The reply should be the records repeated exactly, without any images.

-.-.-

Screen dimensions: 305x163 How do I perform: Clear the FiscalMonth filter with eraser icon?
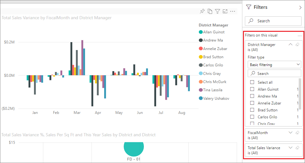[x=297, y=133]
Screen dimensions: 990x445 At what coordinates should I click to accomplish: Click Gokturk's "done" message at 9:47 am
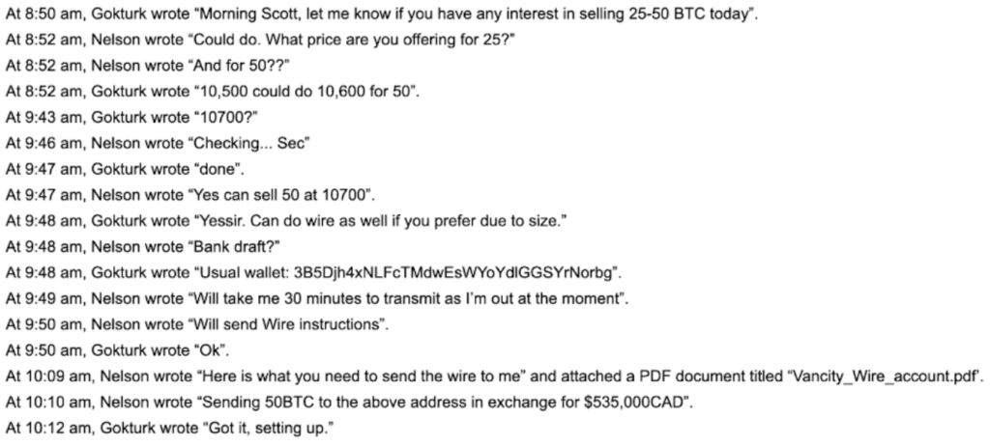pos(125,170)
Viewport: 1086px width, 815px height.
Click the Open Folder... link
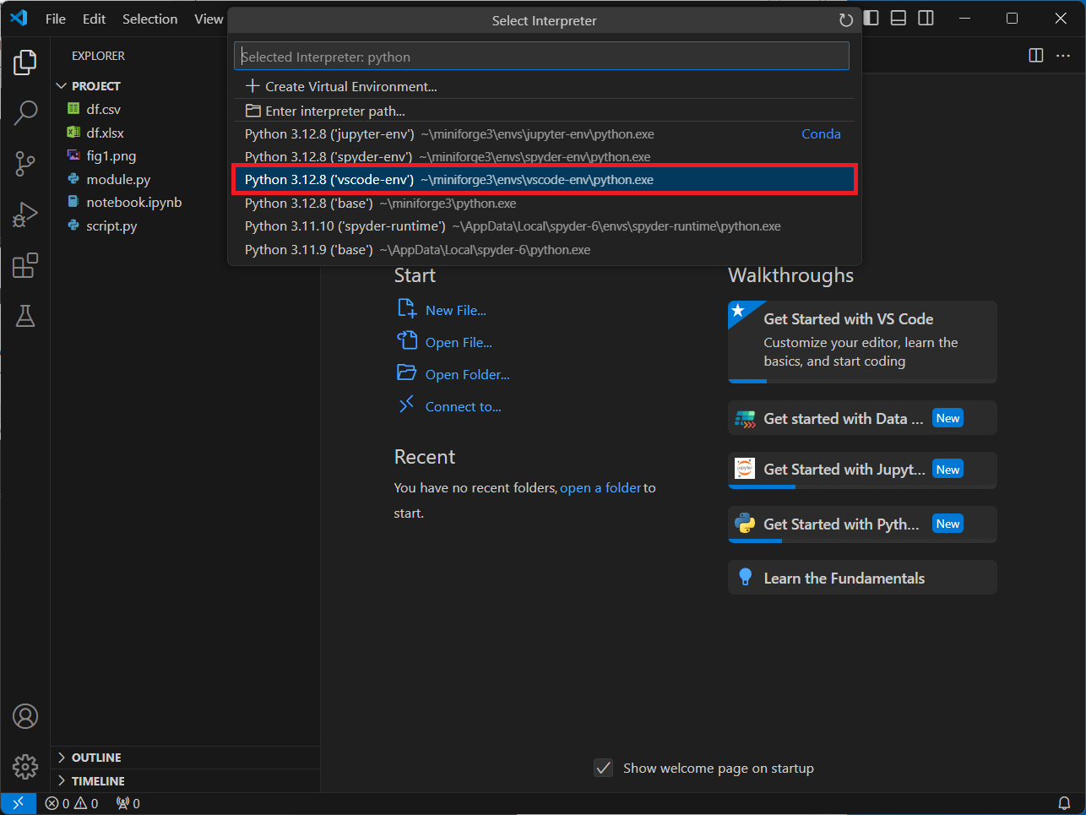[x=467, y=374]
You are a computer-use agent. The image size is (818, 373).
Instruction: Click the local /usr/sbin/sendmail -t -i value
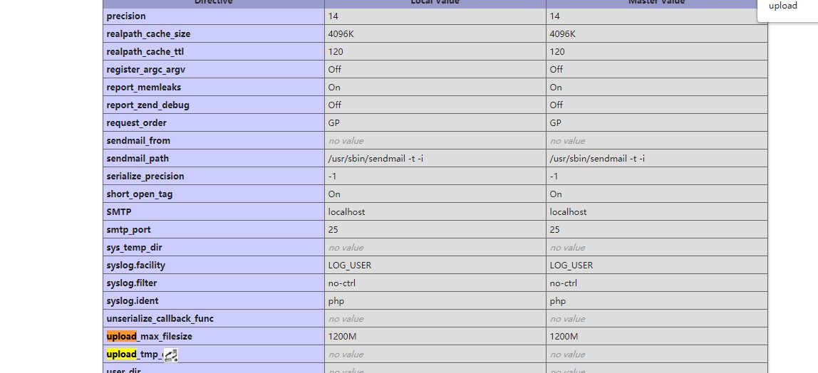376,158
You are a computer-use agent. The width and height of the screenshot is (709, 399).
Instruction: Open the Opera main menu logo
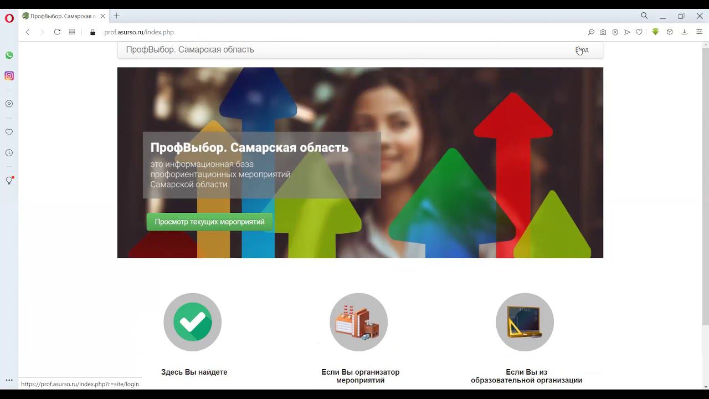click(9, 18)
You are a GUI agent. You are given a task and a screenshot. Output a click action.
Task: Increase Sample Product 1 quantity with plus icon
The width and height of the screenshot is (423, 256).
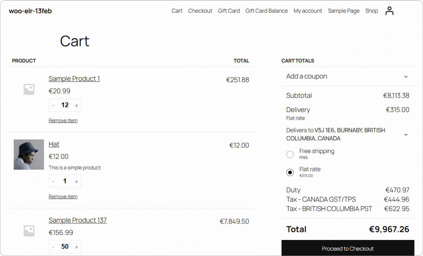point(76,105)
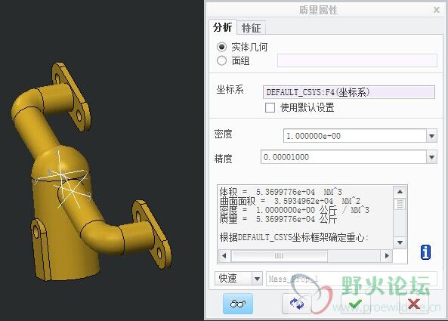
Task: Click the DEFAULT_CSYS coordinate system field
Action: pyautogui.click(x=349, y=92)
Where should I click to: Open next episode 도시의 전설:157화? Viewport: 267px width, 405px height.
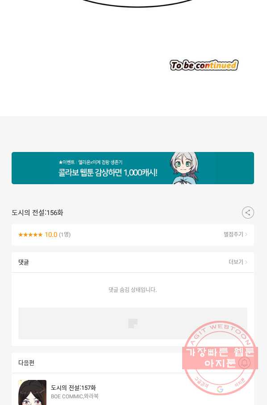coord(73,388)
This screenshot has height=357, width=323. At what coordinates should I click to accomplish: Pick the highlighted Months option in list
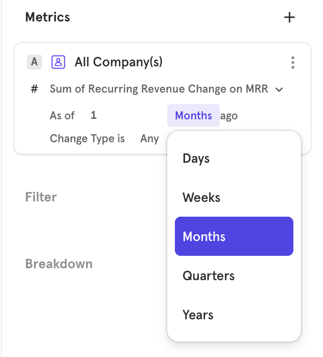point(234,237)
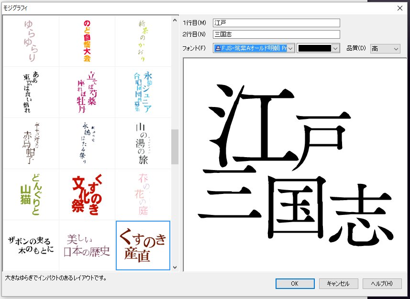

-.-.-

▶ [Exercise response]:
Screen dimensions: 305x163 How do I perform: Clear the FiscalMonth filter with eraser icon?
[x=297, y=133]
Screen dimensions: 990x445 At what coordinates should I click to accomplish: Click Gokturk's "done" message at 9:47 am
pos(125,170)
Viewport: 1086px width, 815px height.
Click the Open Folder... link
[x=467, y=374]
You are a computer-use agent. The image size is (818, 373).
Instruction: Click the local /usr/sbin/sendmail -t -i value
376,158
You are a computer-use agent. The width and height of the screenshot is (709, 399).
Instruction: Open the Opera main menu logo
click(9, 18)
You are a GUI agent. You are given a task and a screenshot. Output a click action.
Task: Increase Sample Product 1 quantity with plus icon
The width and height of the screenshot is (423, 256).
point(76,105)
Task: Click the DEFAULT_CSYS coordinate system field
Action: pyautogui.click(x=349, y=92)
Where should I click to: Open next episode 도시의 전설:157화? Viewport: 267px width, 405px height.
coord(73,388)
This screenshot has height=357, width=323. At what coordinates should I click to accomplish: Pick the highlighted Months option in list
point(234,237)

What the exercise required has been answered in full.